[The records — start]
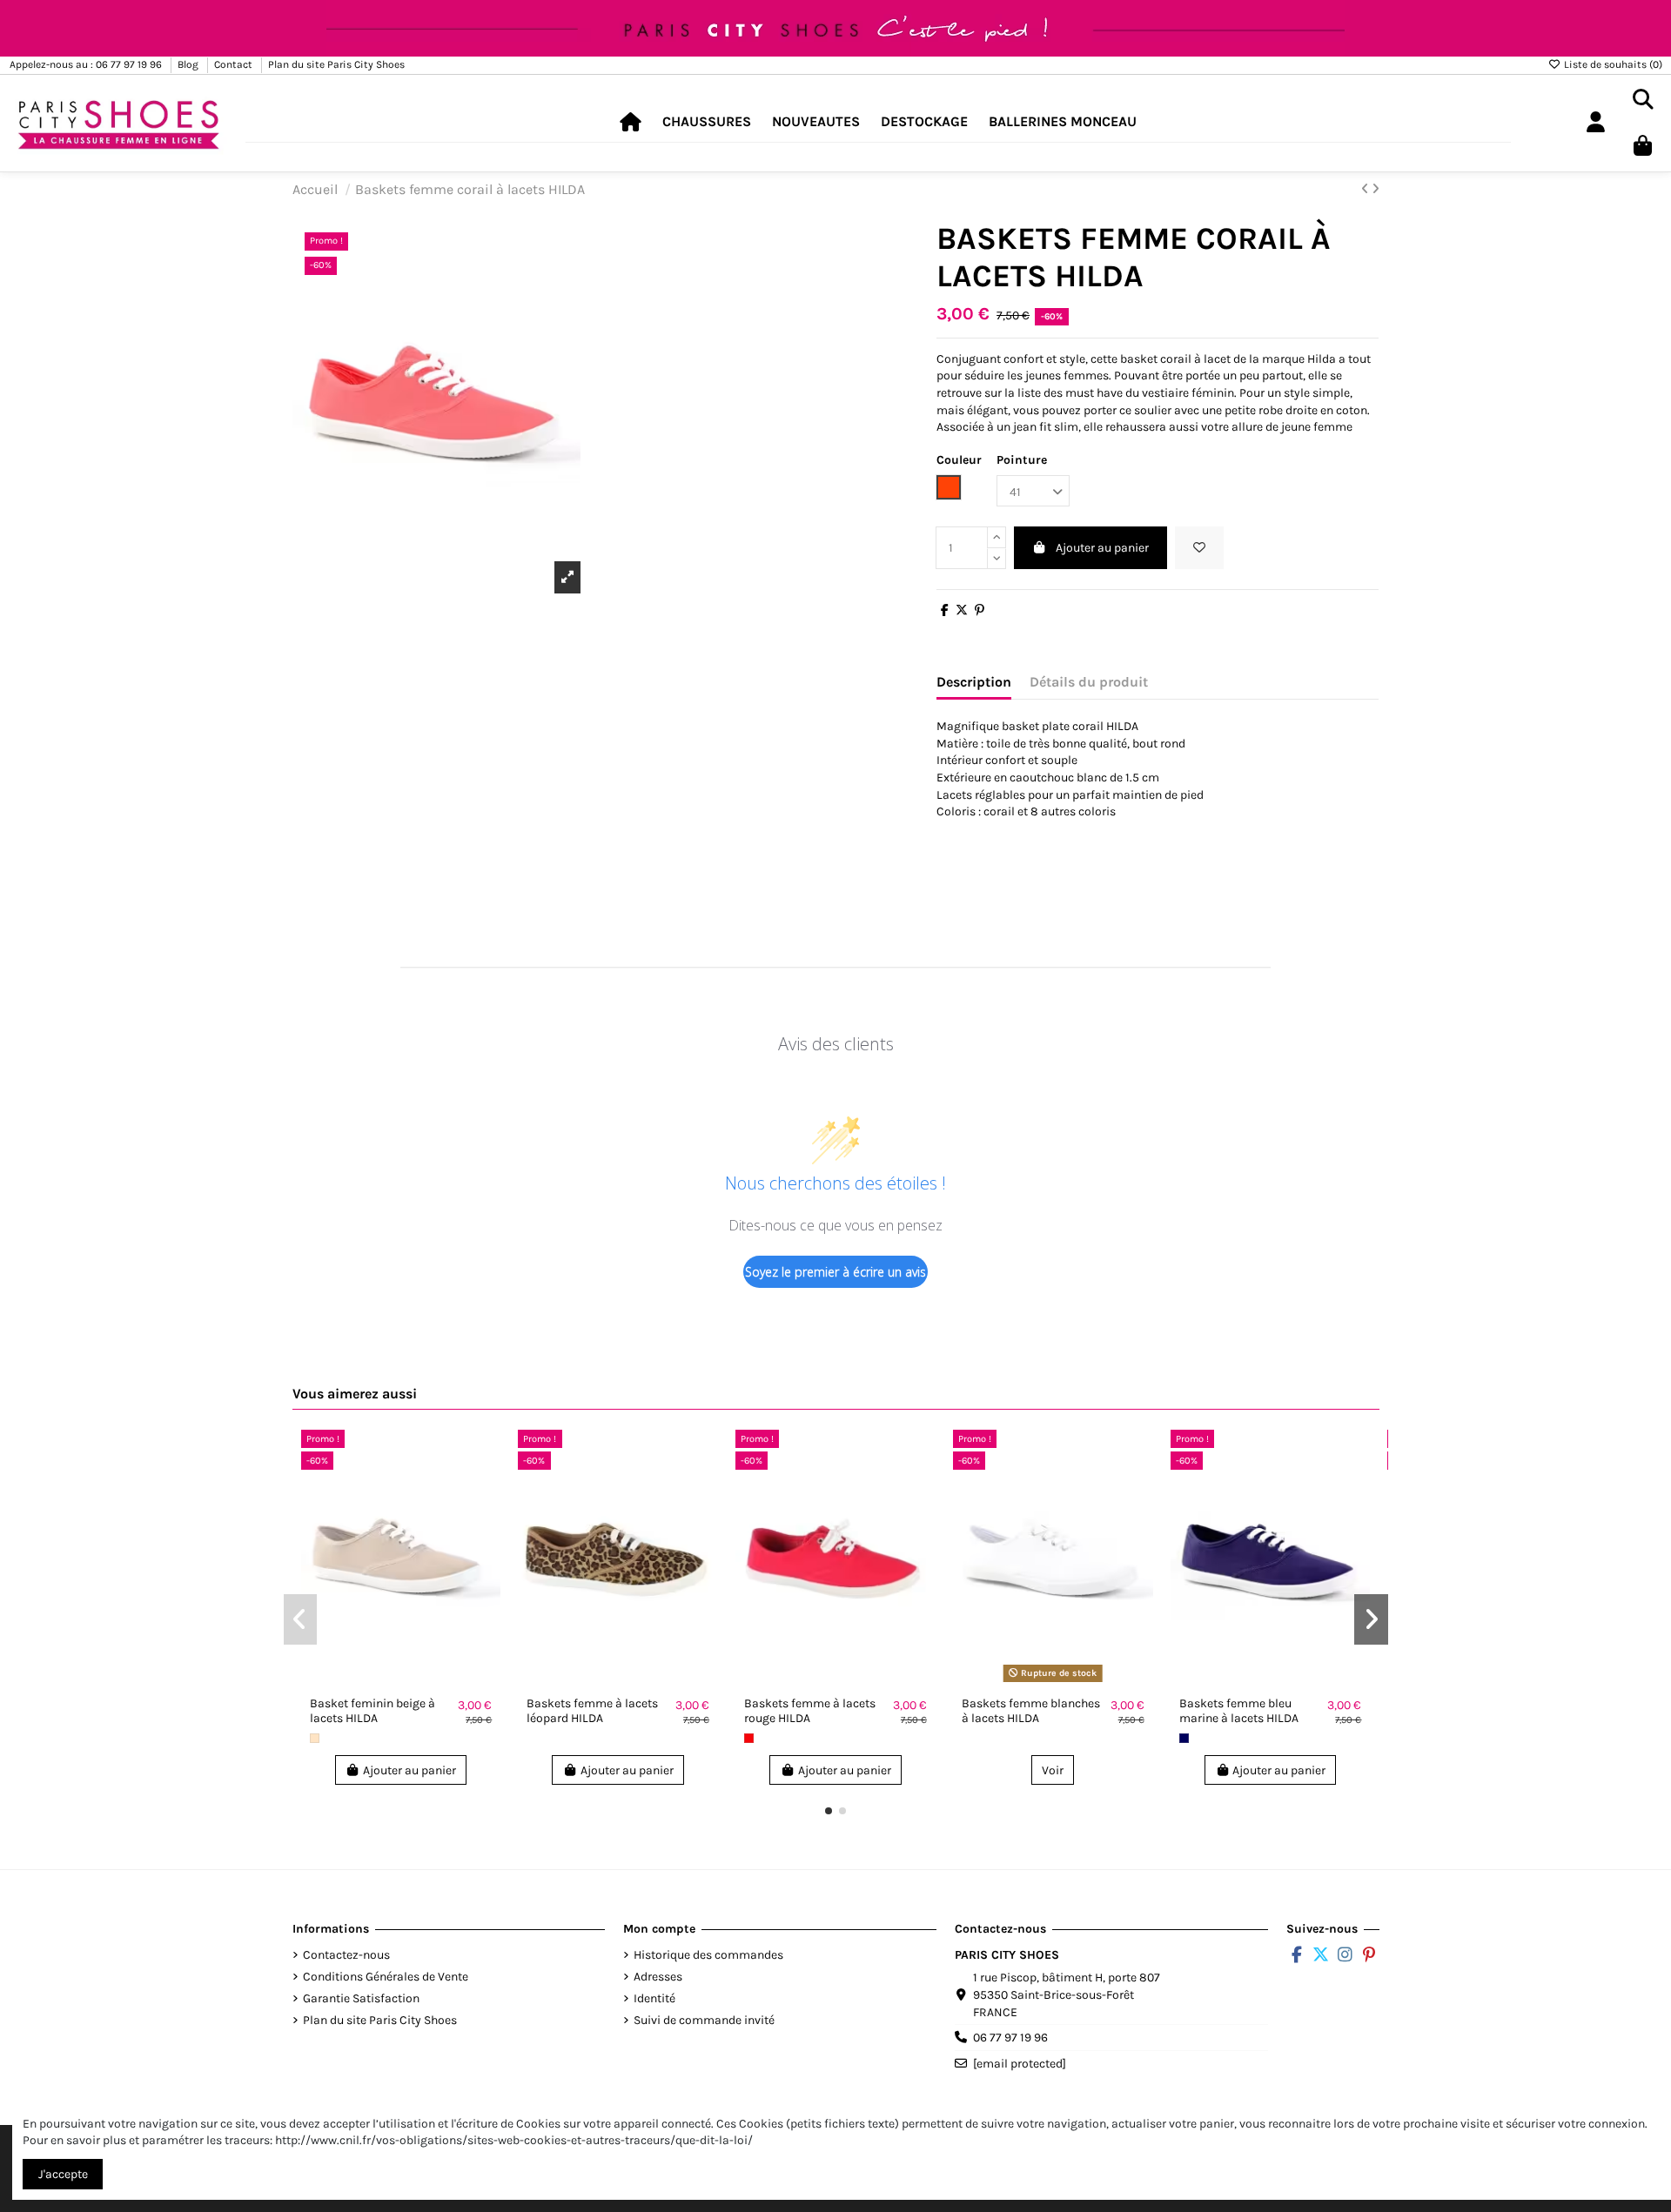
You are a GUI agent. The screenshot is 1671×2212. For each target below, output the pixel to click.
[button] (707, 122)
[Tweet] (962, 610)
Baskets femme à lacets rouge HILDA (810, 1711)
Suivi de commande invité (704, 2020)
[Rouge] (749, 1738)
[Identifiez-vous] (1595, 123)
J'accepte (63, 2174)
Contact (234, 64)
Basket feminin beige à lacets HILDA (372, 1711)
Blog (189, 64)
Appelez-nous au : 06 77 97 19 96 (87, 64)
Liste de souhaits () (1611, 64)
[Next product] (1375, 189)
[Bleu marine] (1184, 1738)
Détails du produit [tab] (1089, 682)
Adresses (658, 1976)
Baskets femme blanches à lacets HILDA (1031, 1711)
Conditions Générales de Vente (385, 1976)
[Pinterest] (979, 610)
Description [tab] (973, 682)
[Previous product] (1366, 189)
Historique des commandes (708, 1954)
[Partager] (945, 610)
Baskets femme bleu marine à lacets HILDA (1239, 1711)
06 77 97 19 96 (1010, 2037)
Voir (1053, 1770)
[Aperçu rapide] (486, 1486)
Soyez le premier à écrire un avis (835, 1272)
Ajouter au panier (1102, 547)
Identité (654, 1998)
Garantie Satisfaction (361, 1998)
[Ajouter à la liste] (486, 1456)
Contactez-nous (346, 1954)
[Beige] (314, 1738)
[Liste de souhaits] (1199, 547)
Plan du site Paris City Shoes (336, 64)
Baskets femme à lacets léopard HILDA (592, 1711)
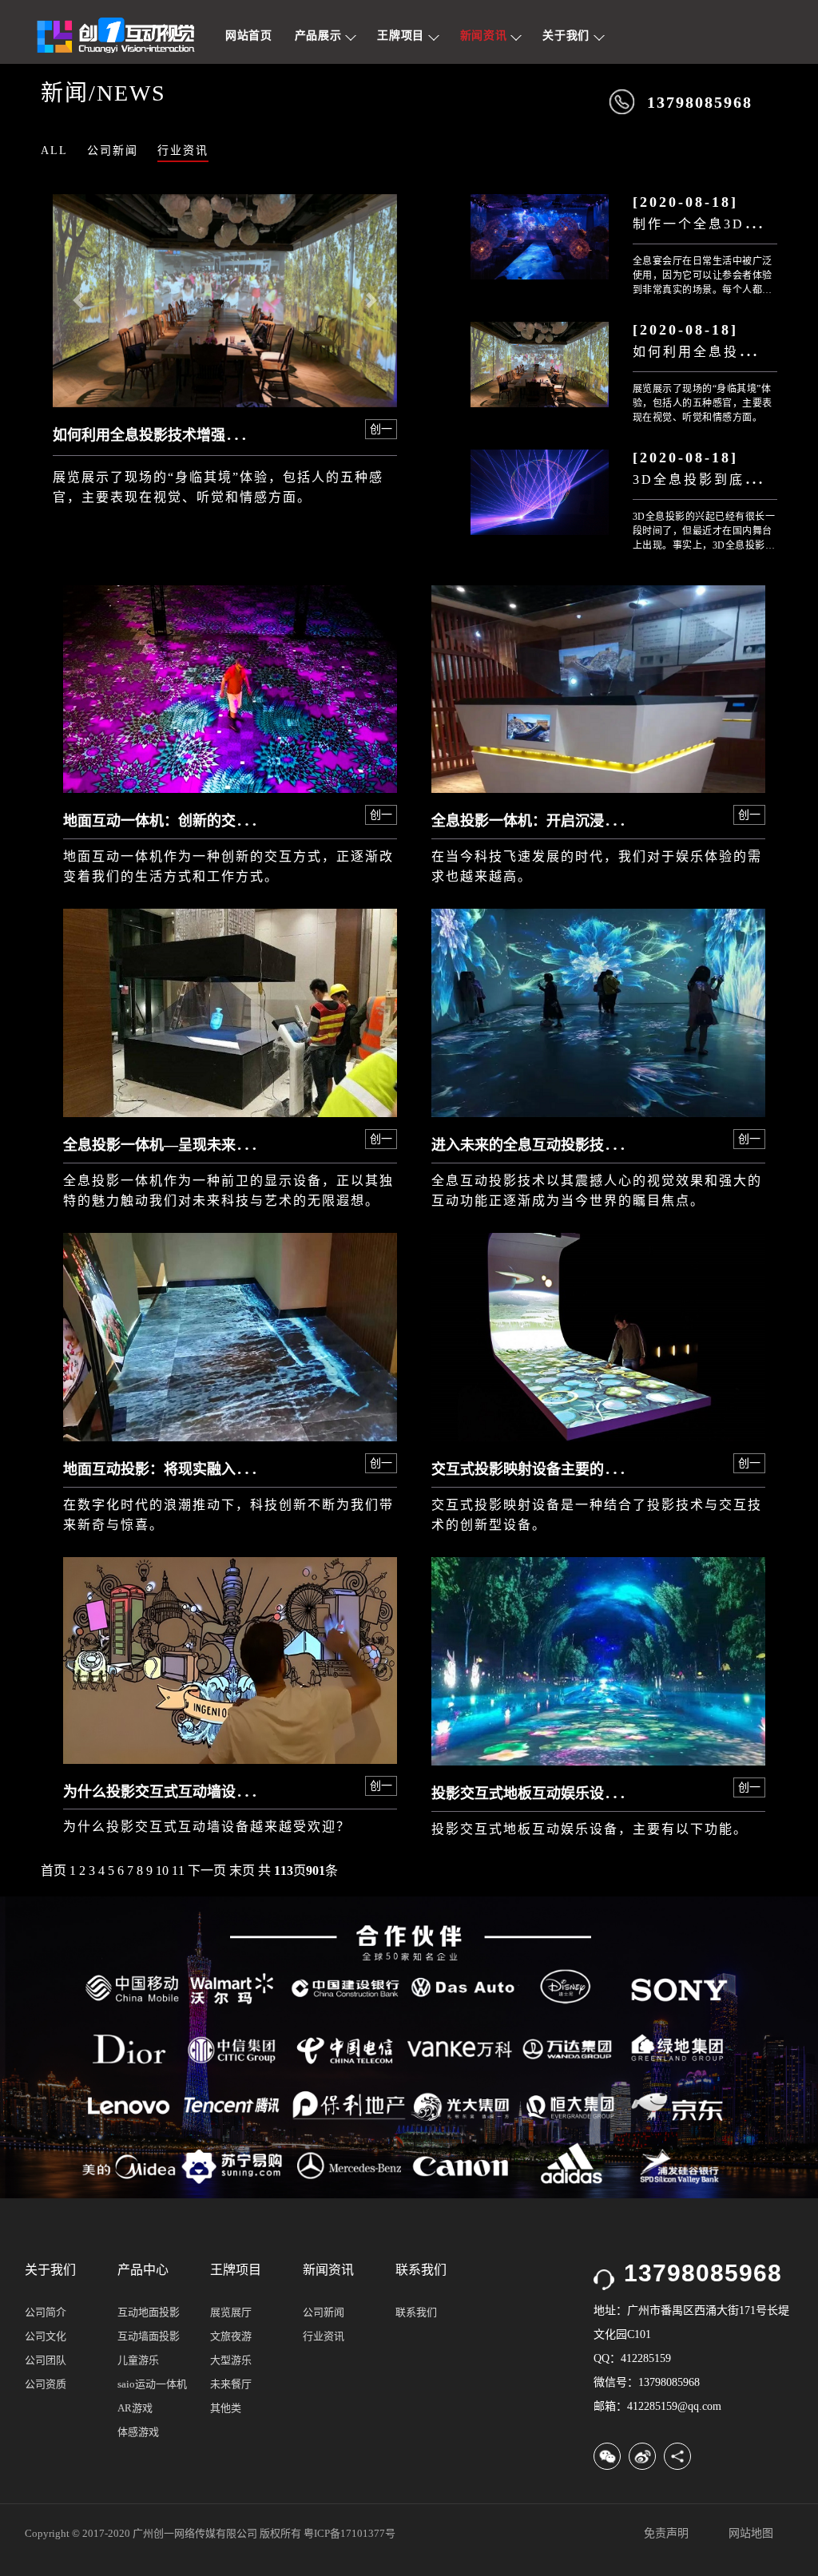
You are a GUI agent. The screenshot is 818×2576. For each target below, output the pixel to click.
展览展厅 (231, 2312)
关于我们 (568, 36)
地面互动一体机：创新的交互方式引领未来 (199, 821)
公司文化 (45, 2336)
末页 (242, 1870)
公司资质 (45, 2384)
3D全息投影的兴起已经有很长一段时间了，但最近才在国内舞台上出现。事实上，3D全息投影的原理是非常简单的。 (704, 532)
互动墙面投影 (148, 2336)
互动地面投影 (148, 2312)
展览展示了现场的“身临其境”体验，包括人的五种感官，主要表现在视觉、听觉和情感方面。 (702, 403)
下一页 (207, 1870)
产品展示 (320, 36)
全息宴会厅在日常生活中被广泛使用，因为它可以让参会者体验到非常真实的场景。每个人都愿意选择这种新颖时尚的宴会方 (702, 276)
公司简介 (45, 2312)
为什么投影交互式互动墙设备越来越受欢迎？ (207, 1826)
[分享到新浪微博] (642, 2456)
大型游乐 (231, 2360)
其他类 (225, 2408)
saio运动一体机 (152, 2384)
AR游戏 (135, 2408)
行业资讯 (182, 151)
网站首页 (248, 36)
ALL (54, 151)
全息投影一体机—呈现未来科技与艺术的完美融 (214, 1145)
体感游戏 (138, 2432)
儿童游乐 (138, 2360)
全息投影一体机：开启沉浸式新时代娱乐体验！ (582, 821)
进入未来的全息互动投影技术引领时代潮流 (568, 1145)
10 (162, 1870)
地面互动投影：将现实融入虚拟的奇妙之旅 (199, 1469)
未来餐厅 (231, 2384)
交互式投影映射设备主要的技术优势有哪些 (568, 1469)
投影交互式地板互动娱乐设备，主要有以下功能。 (589, 1829)
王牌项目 (402, 36)
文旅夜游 (231, 2336)
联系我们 (416, 2312)
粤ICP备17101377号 (349, 2533)
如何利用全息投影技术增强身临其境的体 (182, 435)
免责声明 (666, 2533)
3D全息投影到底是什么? (715, 479)
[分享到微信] (607, 2456)
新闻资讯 (485, 36)
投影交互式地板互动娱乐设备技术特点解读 (568, 1793)
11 (178, 1870)
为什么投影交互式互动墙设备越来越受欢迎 (199, 1792)
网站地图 (751, 2533)
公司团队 (45, 2360)
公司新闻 (112, 151)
[The records — finish]
Exercise goal
Please output, exactly as written, the lines above from the one holding "Baskets femme à lacets léopard" through the one holding "儿童游乐 (138, 2360)", both included, with the pictures omitted.

Answer to this exercise
Baskets femme à lacets léopard HILDA (592, 1711)
You are a GUI agent. The screenshot is 818×2576. For each target below, output the pixel to click.
展览展厅 (231, 2312)
关于我们 (568, 36)
地面互动一体机：创新的交互方式引领未来 (199, 821)
公司文化 (45, 2336)
末页 (242, 1870)
公司资质 (45, 2384)
3D全息投影的兴起已经有很长一段时间了，但最近才在国内舞台上出现。事实上，3D全息投影的原理是非常简单的。 (704, 532)
互动墙面投影 (148, 2336)
互动地面投影 (148, 2312)
展览展示了现场的“身临其境”体验，包括人的五种感官，主要表现在视觉、听觉和情感方面。 (702, 403)
下一页 (207, 1870)
产品展示 (320, 36)
全息宴会厅在日常生活中被广泛使用，因为它可以让参会者体验到非常真实的场景。每个人都愿意选择这种新颖时尚的宴会方 (702, 276)
公司简介 (45, 2312)
为什么投影交互式互动墙设备越来越受欢迎？ (207, 1826)
[分享到新浪微博] (642, 2456)
大型游乐 (231, 2360)
其他类 (225, 2408)
saio运动一体机 (152, 2384)
AR游戏 (135, 2408)
行业资讯 (182, 151)
网站首页 (248, 36)
ALL (54, 151)
全息投影一体机—呈现未来科技与艺术的完美融 (214, 1145)
体感游戏 (138, 2432)
儿童游乐 (138, 2360)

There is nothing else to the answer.